The same arrangement style («lush» production, steeped in acoustic guitars, strings, and wood­winds) is employed for almost all the tracks, but emphasis is never taken away from Cher's vocals, which are, as if by magic, liberated — for instance, she transforms James Taylor's quiet (and, honestly, quite plain and boring) ʽFire And Rainʼ into a powerstorm, with an awesome use of overtones that make that voice sound bass-deep and sky-high at the same time. ʽHe Ain't Heavy, He's My Brotherʼ does not work nearly as well as the Hollies' version (possibly because it's really more of a «male song», and Cher makes the mistake of singing it in her lowest register in order to sound more «male», which is a bit embarrassing), but she more than makes up for it with the up­beat-catchy cover of Peggy Clinger's ʽI Hate To Sleep Aloneʼ, and particularly with Ginger Greco's ʽOne Honest Manʼ — that one's almost as much of a keeper as the title track: "But I can't find one honest man / Why can't I find one honest man?" is a killer chorus, no doubt, once again inspired by real life events (curious that Sonny never raised a fuss about the song being on the record — then again, he wasn't that much in control by that point).

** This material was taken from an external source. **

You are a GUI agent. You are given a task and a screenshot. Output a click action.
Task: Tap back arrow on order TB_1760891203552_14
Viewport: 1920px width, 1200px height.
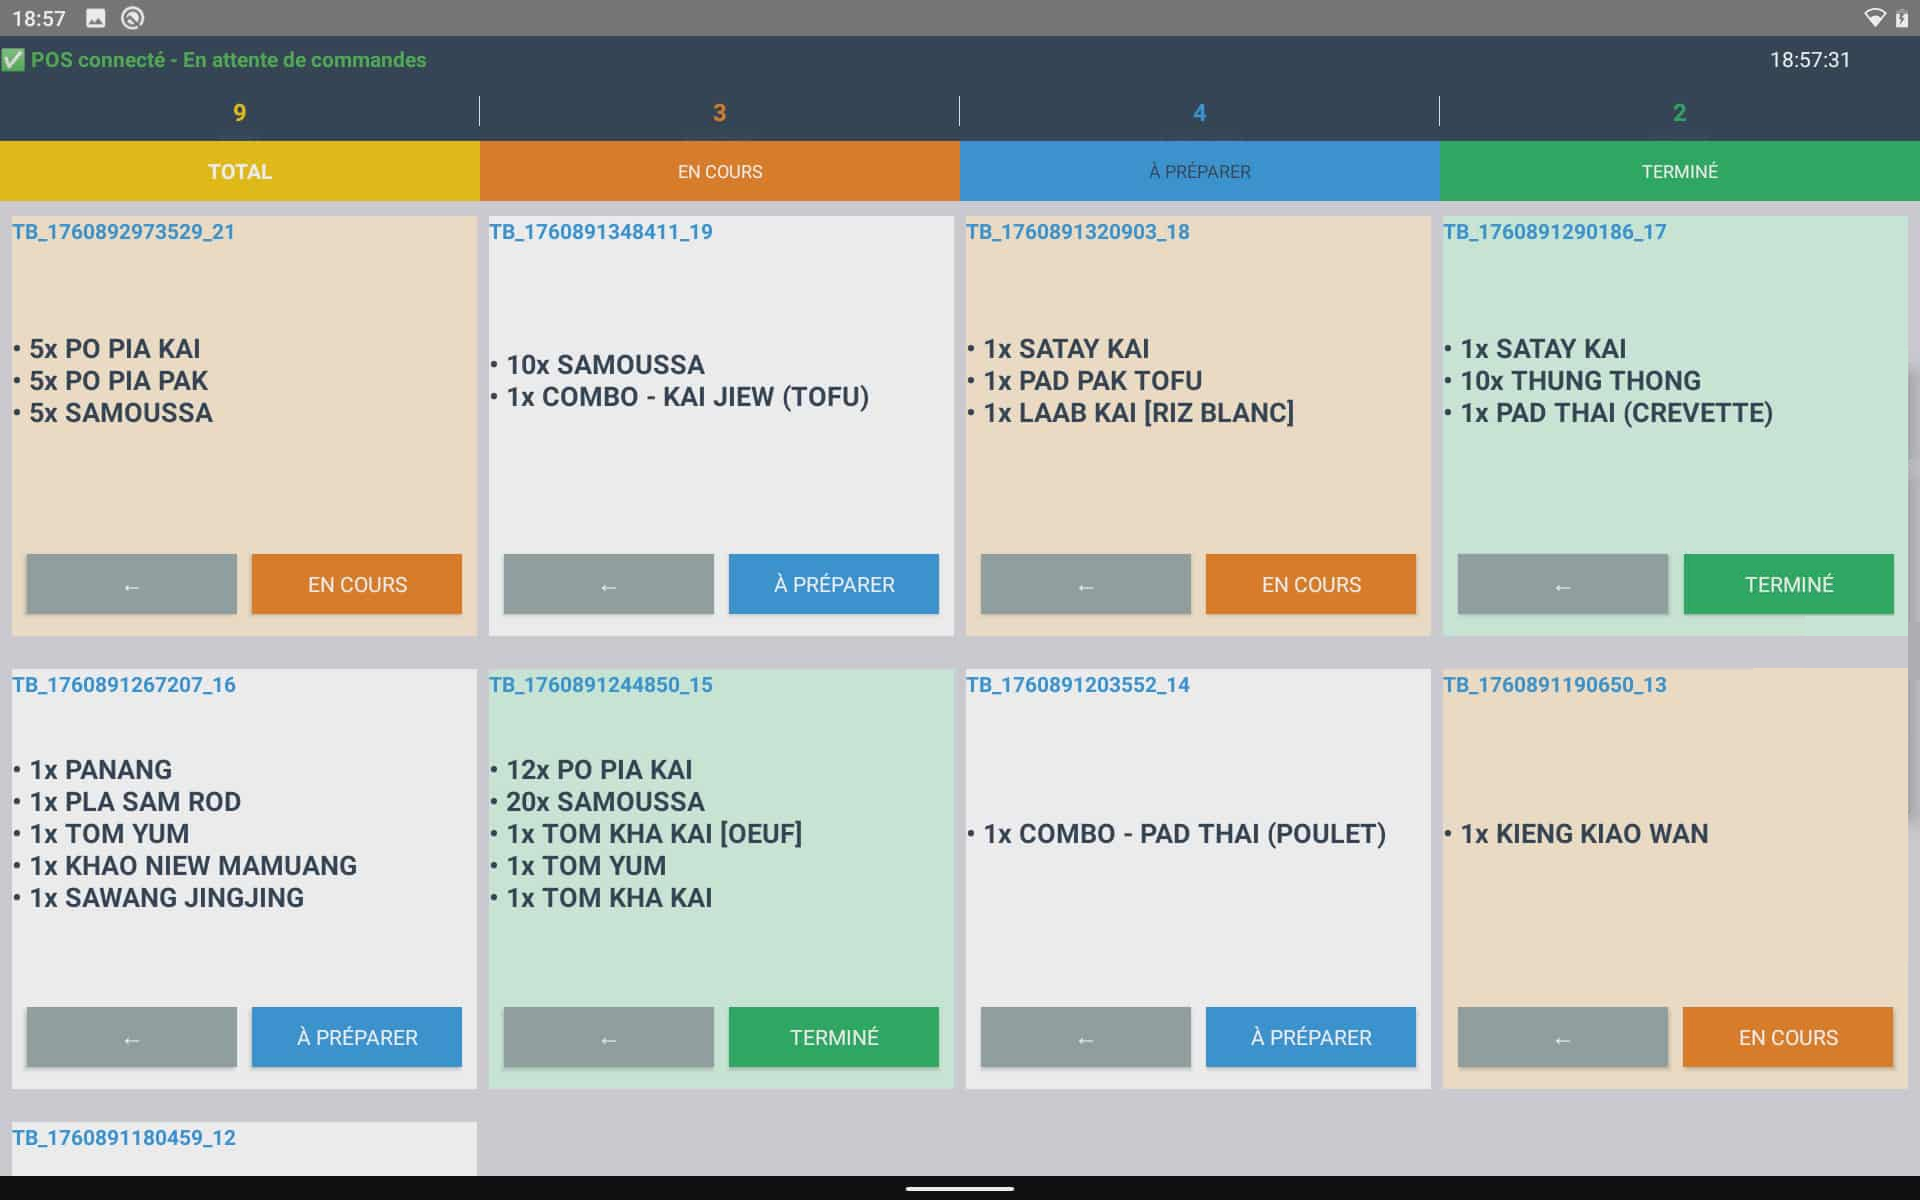[x=1085, y=1037]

The only song that I actively dislike on the album is its second single — ʽThe Way Of Loveʼ, adapted from a 1960 French original (ʽJ'Ai Le Mal De Toiʼ), another one of those puffed-up French torch ballads that you either have a craving for or tend to dismiss because of their corni­ness. Personally, even despite the powerful singing, I'd throw it in the wastebasket along with all of her previous French material, and concentrate on the other nine songs, all of which are less pompous and do not come across as cheap tear-jerkers. In any case, they're generally faster, tougher, poppier, and snappier than standard Vegas schlock, so even if the arrangements on the album never go beyond orchestrated soft-rock, the album as a whole does not give the impression of being ready made for one of those glitzy Cher galas where she'd be dressed up like an Amazo­nian princess in heat.

UK listeners actually got an even better deal out of it: the US release was drastically short (just five short songs on each side), but the UK version had a Sonny song appended on each side — ʽClassified 1Aʼ, with a completely different, piano-based arrangement, was a ballad sung from the perspective of a soldier wounded in the Vietnam war (not one of Cher's best vocals, though: too operatic and leaden), and ʽDon't Put It On Meʼ was a percus­sion-heavy folk-pop song with curious key and time signature changes all over the place — melodically, one of the most expe­rimental numbers ever written by Sonny. On the other hand, though, both of those tunes are totally incompatible with the overall style of Gypsys, Tramps & Thieves — it is clearly seen that they come from a different place and with a different attitude. In any case, either edition gets a very strong thumbs up. If you're up for a bit of soft rock with a hard-sung edge, give this one a try: it does not have the rocking power of its predecessor, but still manages to hit hard in quite a few spots — possibly the most «human» album of Cher's entire career.